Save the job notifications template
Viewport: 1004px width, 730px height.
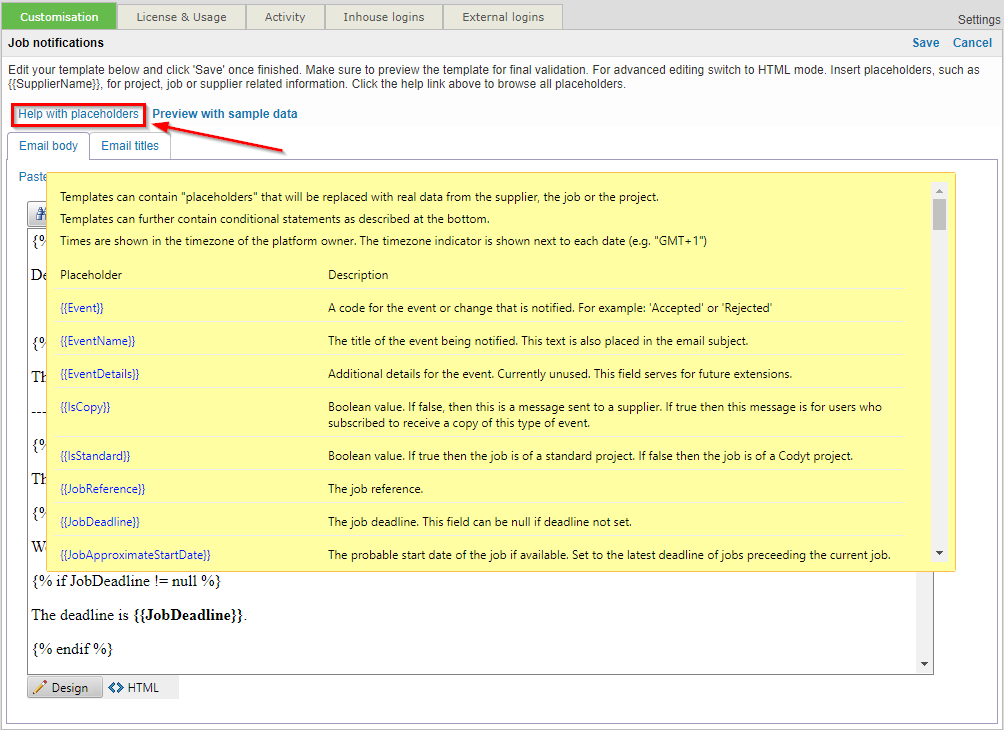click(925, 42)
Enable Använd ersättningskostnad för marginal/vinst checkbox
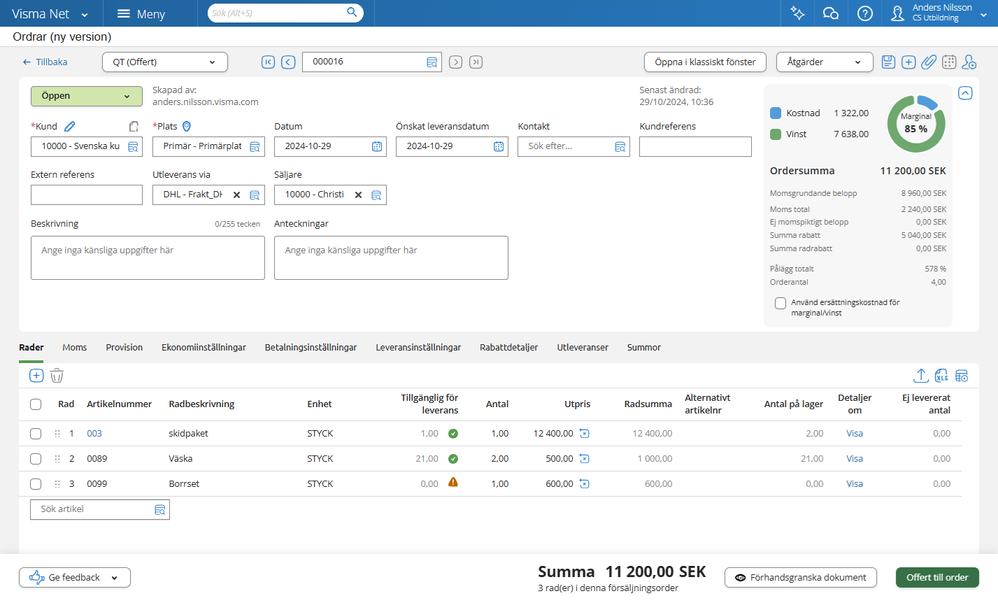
....
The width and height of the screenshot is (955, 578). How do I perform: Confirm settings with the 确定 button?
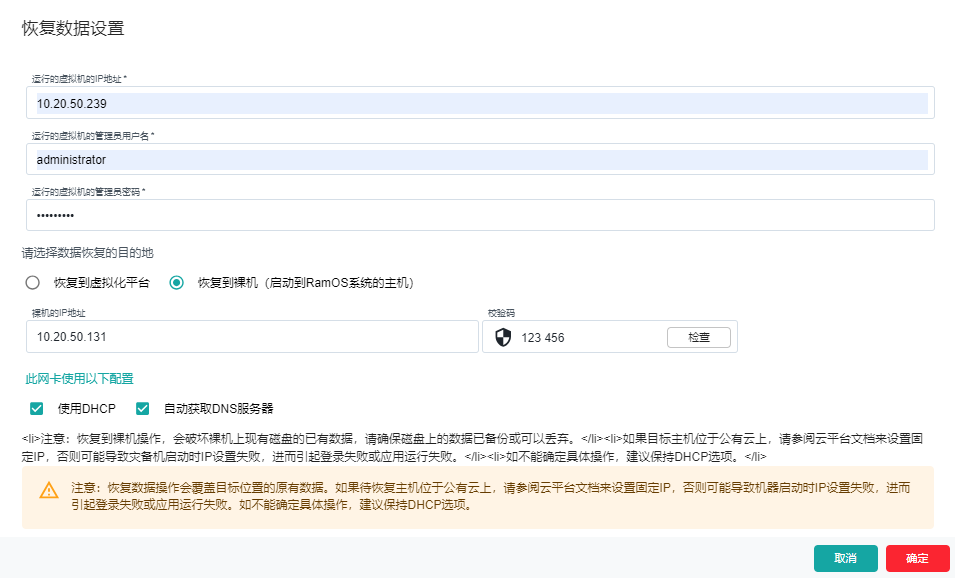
....
Réécris les lignes en partant de celle qui contient « Save the job notifications template » et en allant jusqu'à celle qui contient « Enable Använd ersättningskostnad », ces deux lignes comprises, en remplaçant « template » par « layout » sans rien modifier d'autre. N'inclus pas les images dans ta réponse.

Save the job notifications layout
Viewport: 1004px width, 730px height.
click(925, 42)
Enable Använd ersättningskostnad för marginal/vinst checkbox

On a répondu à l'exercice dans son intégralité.